--- RECORDS FOR THIS TASK ---

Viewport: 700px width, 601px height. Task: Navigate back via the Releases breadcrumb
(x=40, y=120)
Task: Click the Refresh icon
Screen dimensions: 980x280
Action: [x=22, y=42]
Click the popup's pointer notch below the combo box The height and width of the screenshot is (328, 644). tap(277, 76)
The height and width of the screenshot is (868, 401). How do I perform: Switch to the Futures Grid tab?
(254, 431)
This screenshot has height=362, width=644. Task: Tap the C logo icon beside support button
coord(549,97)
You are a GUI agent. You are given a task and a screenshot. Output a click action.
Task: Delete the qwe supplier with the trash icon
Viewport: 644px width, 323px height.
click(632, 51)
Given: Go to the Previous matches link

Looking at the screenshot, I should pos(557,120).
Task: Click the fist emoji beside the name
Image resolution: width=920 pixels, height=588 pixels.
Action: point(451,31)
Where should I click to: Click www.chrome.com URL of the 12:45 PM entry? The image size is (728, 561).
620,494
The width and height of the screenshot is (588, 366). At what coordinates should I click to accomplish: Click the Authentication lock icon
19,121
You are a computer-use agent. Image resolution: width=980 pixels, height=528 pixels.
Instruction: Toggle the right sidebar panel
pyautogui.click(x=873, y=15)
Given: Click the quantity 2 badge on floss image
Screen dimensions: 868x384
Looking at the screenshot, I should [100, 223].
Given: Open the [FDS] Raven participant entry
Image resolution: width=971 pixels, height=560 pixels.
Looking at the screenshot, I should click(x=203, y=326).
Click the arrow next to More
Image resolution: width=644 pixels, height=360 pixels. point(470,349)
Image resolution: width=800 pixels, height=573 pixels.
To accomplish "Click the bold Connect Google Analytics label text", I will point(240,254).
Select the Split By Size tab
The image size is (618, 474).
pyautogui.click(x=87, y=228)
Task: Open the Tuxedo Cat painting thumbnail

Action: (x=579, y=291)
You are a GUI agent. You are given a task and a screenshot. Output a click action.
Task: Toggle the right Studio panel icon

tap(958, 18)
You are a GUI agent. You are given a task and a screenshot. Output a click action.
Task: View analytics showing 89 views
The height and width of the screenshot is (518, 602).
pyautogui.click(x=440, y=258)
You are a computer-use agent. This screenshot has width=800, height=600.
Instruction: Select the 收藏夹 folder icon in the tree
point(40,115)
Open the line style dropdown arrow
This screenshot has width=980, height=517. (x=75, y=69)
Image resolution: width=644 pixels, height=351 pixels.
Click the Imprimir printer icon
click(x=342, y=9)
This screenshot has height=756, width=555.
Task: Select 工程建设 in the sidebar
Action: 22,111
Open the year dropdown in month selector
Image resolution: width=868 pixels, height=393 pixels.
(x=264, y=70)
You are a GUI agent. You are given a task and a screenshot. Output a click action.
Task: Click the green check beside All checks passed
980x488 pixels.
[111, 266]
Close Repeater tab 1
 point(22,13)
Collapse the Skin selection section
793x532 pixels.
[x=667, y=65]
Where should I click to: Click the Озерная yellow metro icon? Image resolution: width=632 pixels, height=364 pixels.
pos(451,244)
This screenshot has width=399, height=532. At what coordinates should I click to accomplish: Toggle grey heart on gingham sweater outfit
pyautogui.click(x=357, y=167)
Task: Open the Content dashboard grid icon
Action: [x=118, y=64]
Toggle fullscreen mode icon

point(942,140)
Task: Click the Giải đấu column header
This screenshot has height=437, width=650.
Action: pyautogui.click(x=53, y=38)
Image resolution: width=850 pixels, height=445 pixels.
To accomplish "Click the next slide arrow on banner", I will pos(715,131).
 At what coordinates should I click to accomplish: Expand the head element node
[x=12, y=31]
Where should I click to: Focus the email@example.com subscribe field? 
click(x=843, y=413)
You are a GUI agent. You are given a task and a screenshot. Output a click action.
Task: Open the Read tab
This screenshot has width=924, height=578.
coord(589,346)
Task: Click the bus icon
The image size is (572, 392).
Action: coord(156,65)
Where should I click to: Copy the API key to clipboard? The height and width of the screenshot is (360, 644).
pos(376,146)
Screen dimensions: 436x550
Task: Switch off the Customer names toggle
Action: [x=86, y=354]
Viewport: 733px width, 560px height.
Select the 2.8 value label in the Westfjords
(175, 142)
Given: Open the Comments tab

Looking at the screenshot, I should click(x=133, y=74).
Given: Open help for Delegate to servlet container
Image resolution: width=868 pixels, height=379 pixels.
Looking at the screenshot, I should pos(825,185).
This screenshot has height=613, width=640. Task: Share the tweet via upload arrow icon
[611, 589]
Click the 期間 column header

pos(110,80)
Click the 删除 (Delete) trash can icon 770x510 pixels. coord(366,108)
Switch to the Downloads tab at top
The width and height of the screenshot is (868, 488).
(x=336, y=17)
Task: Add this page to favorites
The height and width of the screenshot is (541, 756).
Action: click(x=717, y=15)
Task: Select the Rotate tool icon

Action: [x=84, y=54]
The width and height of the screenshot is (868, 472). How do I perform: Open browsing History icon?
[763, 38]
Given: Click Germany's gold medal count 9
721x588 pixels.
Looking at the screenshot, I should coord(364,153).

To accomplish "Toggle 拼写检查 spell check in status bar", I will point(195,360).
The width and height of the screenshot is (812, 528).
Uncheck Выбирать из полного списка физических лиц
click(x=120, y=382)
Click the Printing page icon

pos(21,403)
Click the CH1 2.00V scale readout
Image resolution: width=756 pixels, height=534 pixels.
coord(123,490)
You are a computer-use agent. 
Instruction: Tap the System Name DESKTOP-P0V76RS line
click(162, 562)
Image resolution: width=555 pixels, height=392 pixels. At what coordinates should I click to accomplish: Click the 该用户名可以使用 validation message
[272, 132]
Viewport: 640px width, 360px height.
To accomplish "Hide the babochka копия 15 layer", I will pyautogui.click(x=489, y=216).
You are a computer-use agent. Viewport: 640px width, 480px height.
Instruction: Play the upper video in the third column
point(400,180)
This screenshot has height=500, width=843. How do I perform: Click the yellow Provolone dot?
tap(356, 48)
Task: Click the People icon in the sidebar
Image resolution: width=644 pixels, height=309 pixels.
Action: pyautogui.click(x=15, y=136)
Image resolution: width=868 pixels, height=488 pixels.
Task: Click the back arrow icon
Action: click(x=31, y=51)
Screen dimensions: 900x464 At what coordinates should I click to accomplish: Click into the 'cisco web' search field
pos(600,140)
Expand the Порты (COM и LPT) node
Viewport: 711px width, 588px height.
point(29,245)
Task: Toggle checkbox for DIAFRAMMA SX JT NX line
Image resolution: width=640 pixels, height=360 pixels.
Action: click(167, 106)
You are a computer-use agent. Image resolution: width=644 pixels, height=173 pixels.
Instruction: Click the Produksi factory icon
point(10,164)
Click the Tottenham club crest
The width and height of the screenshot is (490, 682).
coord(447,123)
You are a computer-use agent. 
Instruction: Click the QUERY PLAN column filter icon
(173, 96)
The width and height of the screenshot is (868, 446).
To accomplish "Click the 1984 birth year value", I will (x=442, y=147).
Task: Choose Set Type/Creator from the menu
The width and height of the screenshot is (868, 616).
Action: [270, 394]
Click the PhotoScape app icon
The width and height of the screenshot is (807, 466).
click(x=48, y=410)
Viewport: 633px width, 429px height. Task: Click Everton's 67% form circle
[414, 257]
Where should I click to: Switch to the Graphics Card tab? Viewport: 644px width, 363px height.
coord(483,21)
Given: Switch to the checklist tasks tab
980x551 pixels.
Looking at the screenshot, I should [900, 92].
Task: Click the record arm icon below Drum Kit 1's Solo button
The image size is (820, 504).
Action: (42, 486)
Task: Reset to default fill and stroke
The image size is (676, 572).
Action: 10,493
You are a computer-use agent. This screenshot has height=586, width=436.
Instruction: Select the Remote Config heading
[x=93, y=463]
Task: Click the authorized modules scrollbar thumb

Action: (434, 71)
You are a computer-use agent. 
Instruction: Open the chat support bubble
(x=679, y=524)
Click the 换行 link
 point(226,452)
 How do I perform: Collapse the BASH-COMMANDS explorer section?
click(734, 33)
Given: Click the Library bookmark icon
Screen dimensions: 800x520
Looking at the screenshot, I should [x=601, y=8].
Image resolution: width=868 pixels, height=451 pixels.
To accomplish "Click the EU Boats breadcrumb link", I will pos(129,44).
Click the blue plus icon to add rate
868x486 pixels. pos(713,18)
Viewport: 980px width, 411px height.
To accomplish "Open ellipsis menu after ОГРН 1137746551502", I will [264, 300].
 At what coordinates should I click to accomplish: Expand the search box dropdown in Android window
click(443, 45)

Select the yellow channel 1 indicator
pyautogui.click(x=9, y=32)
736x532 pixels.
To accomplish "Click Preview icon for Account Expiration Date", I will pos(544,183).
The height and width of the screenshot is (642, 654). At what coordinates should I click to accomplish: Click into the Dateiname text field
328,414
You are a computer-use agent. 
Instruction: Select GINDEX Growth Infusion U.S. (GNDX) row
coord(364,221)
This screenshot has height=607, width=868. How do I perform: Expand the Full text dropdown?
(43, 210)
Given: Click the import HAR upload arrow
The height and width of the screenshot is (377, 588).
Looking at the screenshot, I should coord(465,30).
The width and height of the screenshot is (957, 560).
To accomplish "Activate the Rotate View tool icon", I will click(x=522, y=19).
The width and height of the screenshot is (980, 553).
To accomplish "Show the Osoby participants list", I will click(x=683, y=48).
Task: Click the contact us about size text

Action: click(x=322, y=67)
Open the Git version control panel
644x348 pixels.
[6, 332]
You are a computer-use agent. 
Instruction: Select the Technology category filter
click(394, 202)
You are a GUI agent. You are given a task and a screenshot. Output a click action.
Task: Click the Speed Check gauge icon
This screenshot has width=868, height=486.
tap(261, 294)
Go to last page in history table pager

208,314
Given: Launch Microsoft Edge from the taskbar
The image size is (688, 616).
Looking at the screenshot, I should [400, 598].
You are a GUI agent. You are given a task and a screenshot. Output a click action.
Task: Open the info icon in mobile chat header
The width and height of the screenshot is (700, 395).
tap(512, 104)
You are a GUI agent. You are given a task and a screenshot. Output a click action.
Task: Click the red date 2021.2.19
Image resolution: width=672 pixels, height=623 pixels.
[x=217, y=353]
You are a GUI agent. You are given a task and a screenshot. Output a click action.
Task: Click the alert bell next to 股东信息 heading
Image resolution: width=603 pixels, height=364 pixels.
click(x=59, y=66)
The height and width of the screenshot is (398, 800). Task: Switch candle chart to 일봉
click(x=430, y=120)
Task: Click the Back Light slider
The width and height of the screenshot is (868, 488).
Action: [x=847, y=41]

---

_INSTRUCTIONS FOR THE TASK_:
Please copy the line that contains "The image size is (688, 616)." and each line after it through the end of the records, exactly, and no other lines.

_YOUR RESPONSE_:
The image size is (688, 616).
Looking at the screenshot, I should [400, 598].
You are a GUI agent. You are given a task and a screenshot. Output a click action.
Task: Open the info icon in mobile chat header
The width and height of the screenshot is (700, 395).
tap(512, 104)
You are a GUI agent. You are given a task and a screenshot. Output a click action.
Task: Click the red date 2021.2.19
Image resolution: width=672 pixels, height=623 pixels.
[x=217, y=353]
You are a GUI agent. You are given a task and a screenshot. Output a click action.
Task: Click the alert bell next to 股东信息 heading
Image resolution: width=603 pixels, height=364 pixels.
click(x=59, y=66)
The height and width of the screenshot is (398, 800). Task: Switch candle chart to 일봉
click(x=430, y=120)
Task: Click the Back Light slider
The width and height of the screenshot is (868, 488).
Action: [x=847, y=41]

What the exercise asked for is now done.